* Task goal *
The line with "Task: Buy the Pack of 3 combo" starts the range, and the last line of the listing ends it. Retype that range exactly, without pictures.

* Data records *

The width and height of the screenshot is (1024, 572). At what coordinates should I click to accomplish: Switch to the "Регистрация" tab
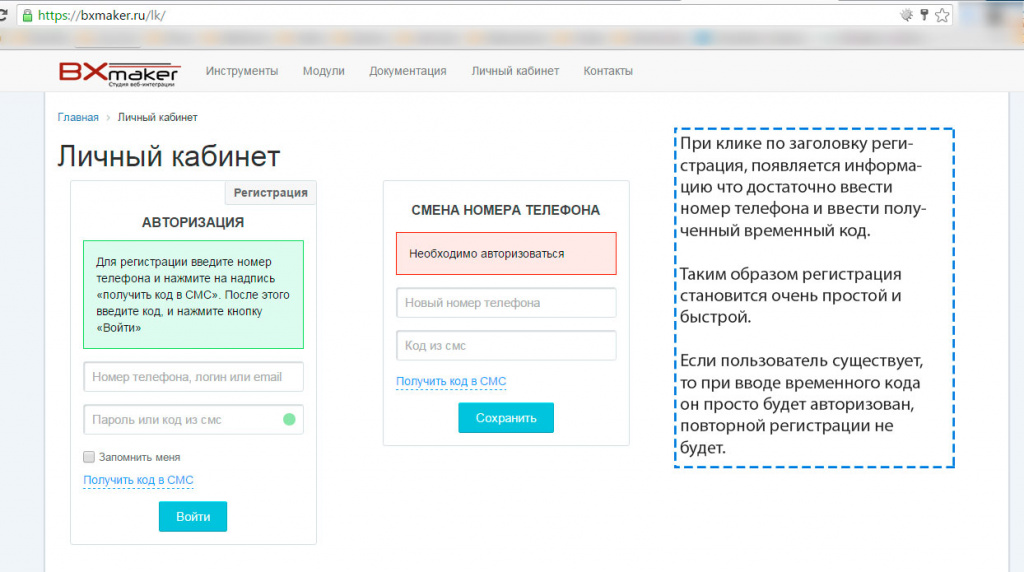[x=270, y=192]
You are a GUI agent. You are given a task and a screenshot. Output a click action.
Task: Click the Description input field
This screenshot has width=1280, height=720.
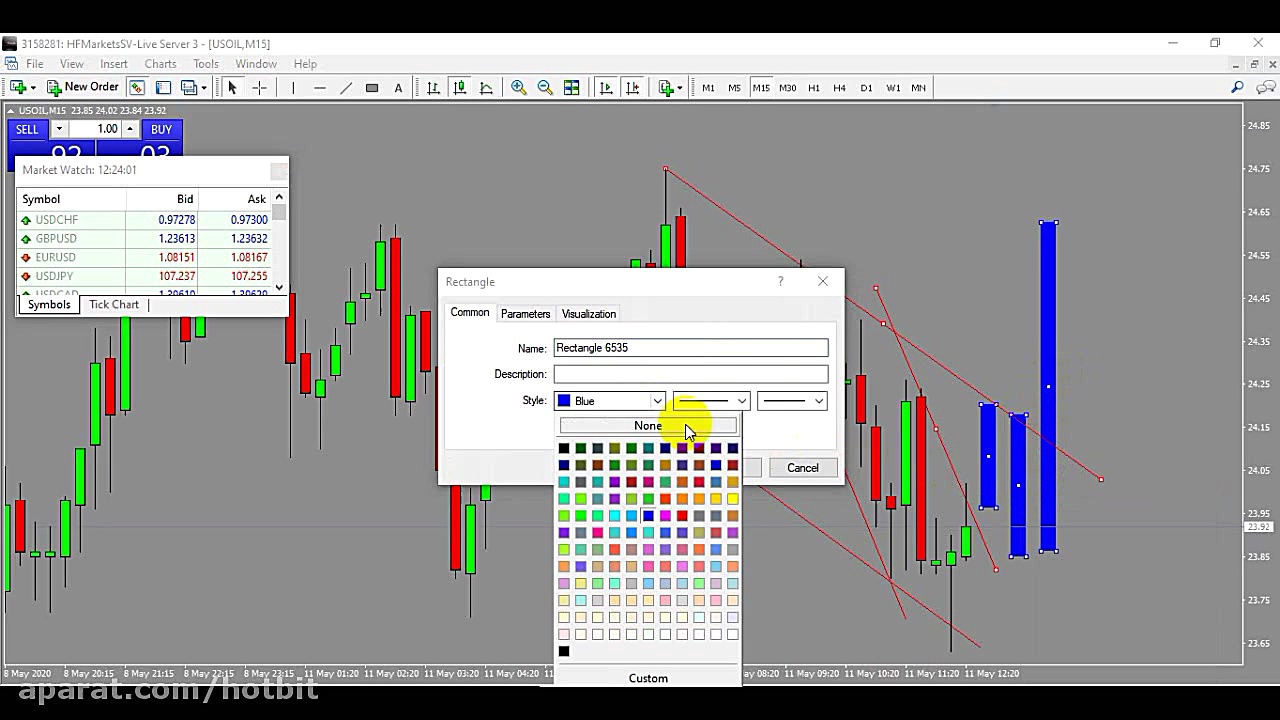pos(690,374)

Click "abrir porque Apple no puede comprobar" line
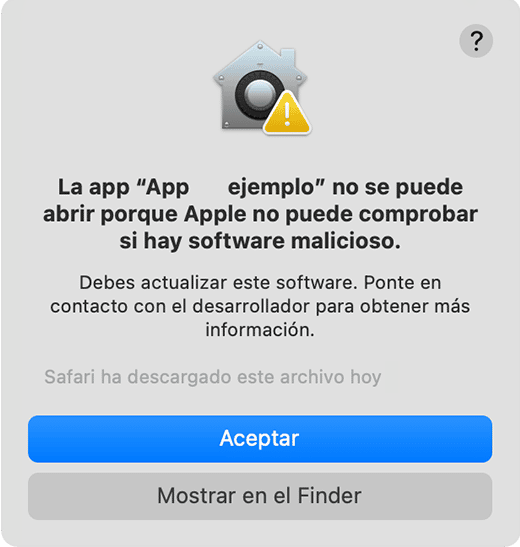point(260,214)
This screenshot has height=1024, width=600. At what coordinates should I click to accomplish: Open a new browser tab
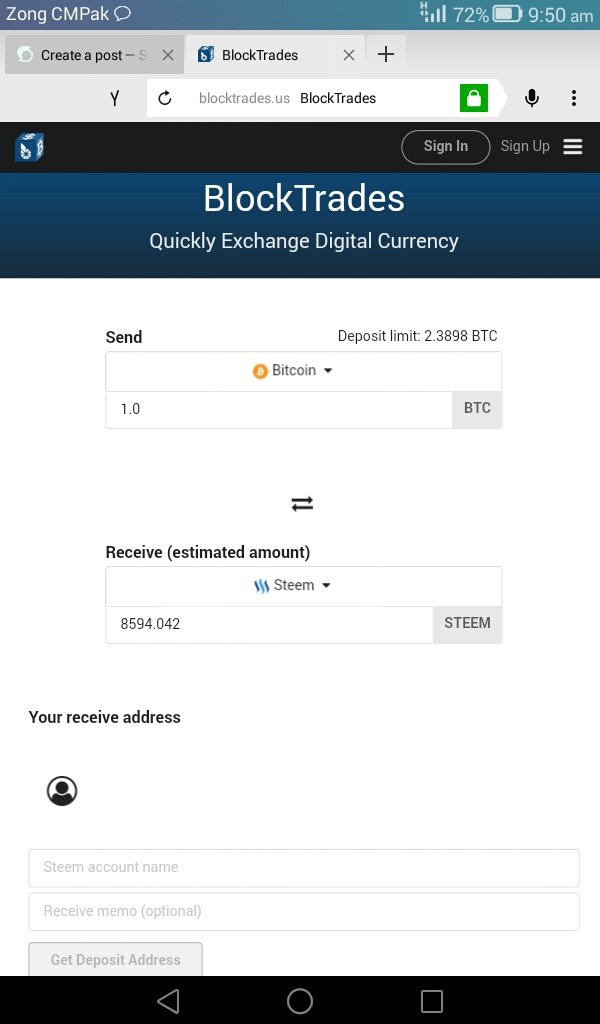point(386,54)
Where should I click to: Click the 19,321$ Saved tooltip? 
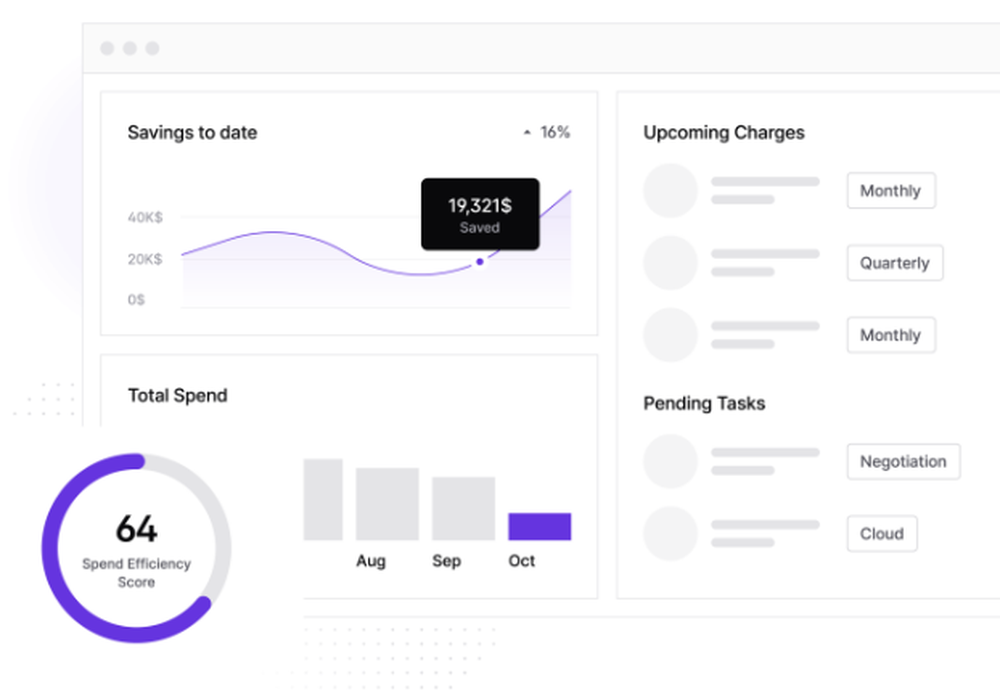click(480, 214)
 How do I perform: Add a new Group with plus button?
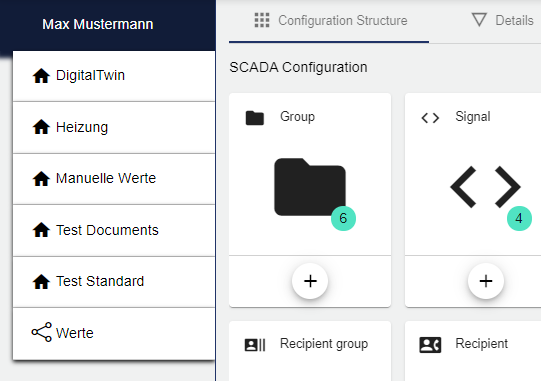[310, 281]
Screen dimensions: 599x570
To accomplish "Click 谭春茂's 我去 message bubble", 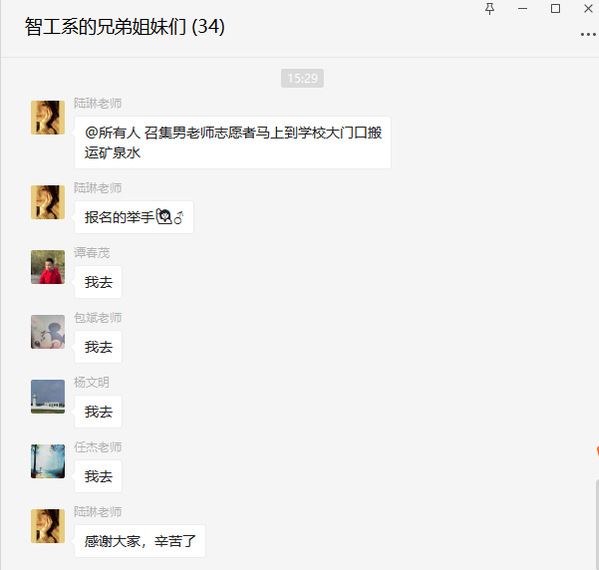I will pos(98,282).
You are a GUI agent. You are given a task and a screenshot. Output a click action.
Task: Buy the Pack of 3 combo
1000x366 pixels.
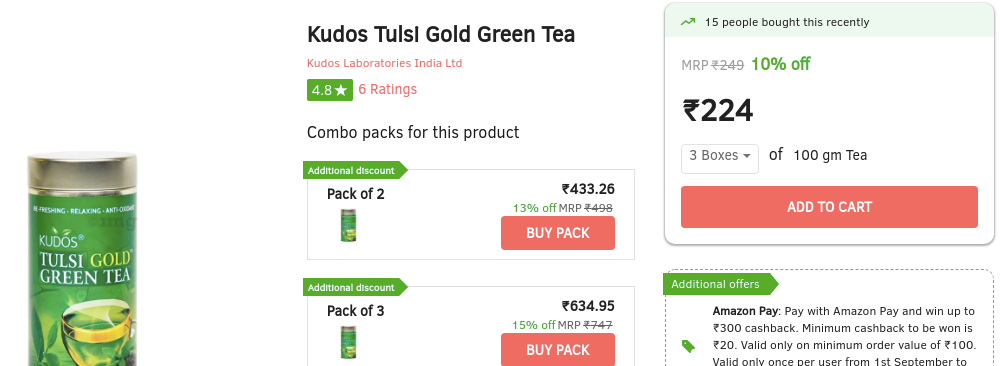558,349
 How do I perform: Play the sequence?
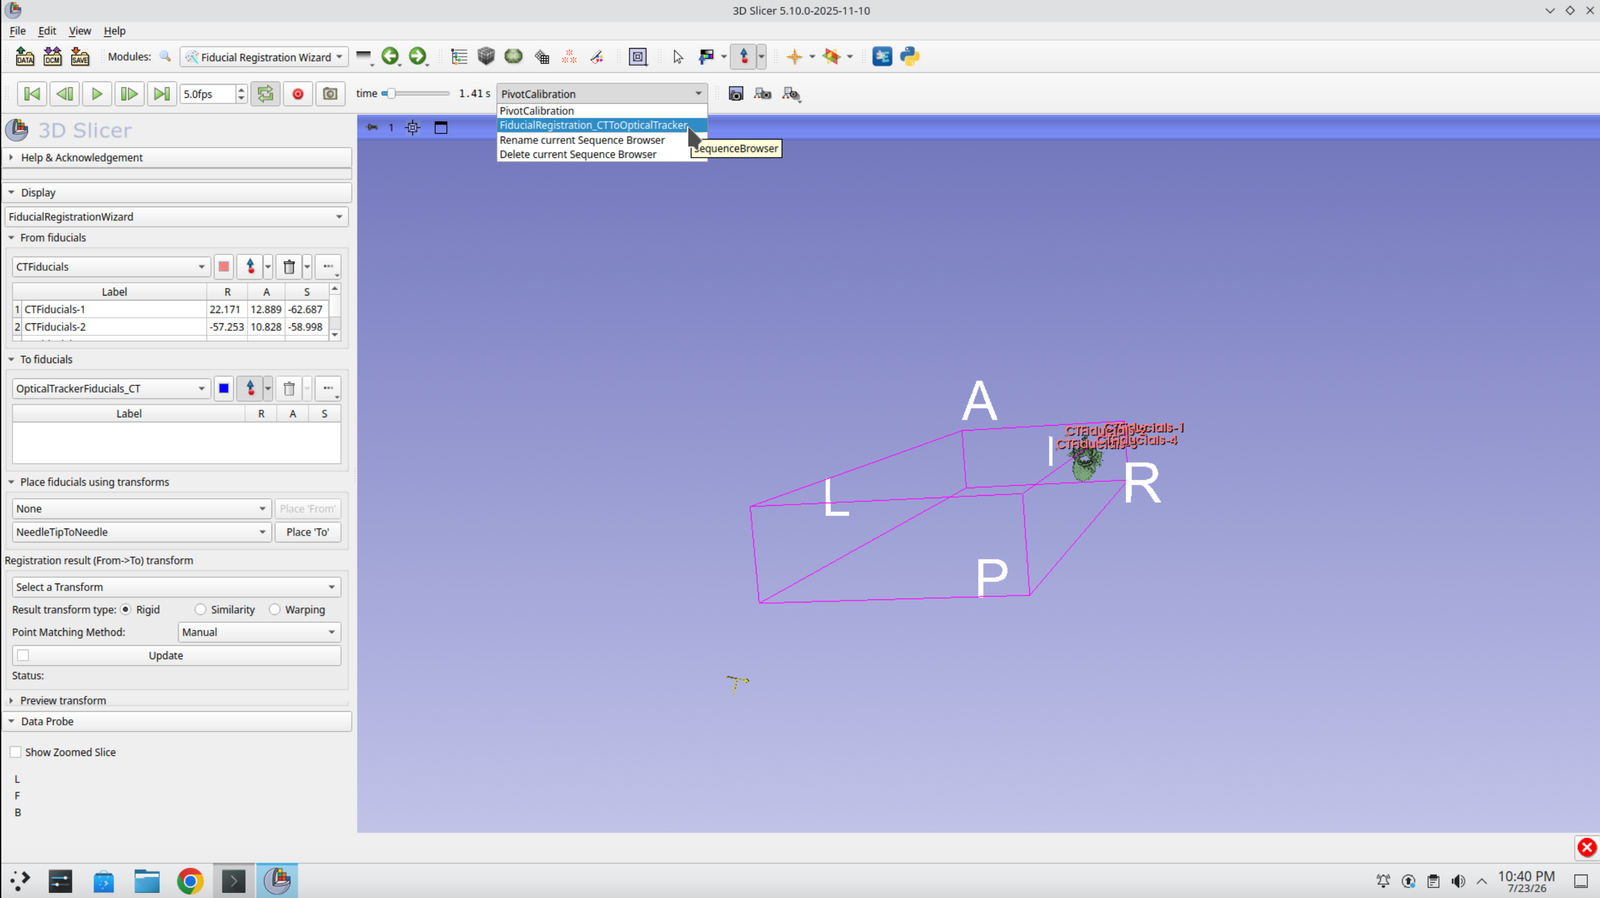(97, 94)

* Response area *
Task: Buy the Pack of 3 combo
1000x366 pixels.
558,349
 How do I perform: Play the sequence?
(97, 94)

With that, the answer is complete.